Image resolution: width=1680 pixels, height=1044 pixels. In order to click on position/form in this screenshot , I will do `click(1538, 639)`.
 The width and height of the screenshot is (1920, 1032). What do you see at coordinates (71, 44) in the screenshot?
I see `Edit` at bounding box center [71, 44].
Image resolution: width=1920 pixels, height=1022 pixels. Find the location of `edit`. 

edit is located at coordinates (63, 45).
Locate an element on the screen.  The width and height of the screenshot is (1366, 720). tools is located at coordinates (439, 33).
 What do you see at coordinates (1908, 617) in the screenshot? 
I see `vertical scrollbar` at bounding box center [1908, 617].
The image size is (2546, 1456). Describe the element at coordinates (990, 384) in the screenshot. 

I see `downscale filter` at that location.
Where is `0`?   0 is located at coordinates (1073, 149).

──────

Report every line in the rows above that contains the word "pixels", copying each such line in full.

Image resolution: width=1680 pixels, height=1044 pixels. In order to click on position/form in this screenshot , I will do `click(1538, 639)`.
Image resolution: width=1920 pixels, height=1022 pixels. Find the location of `edit`. 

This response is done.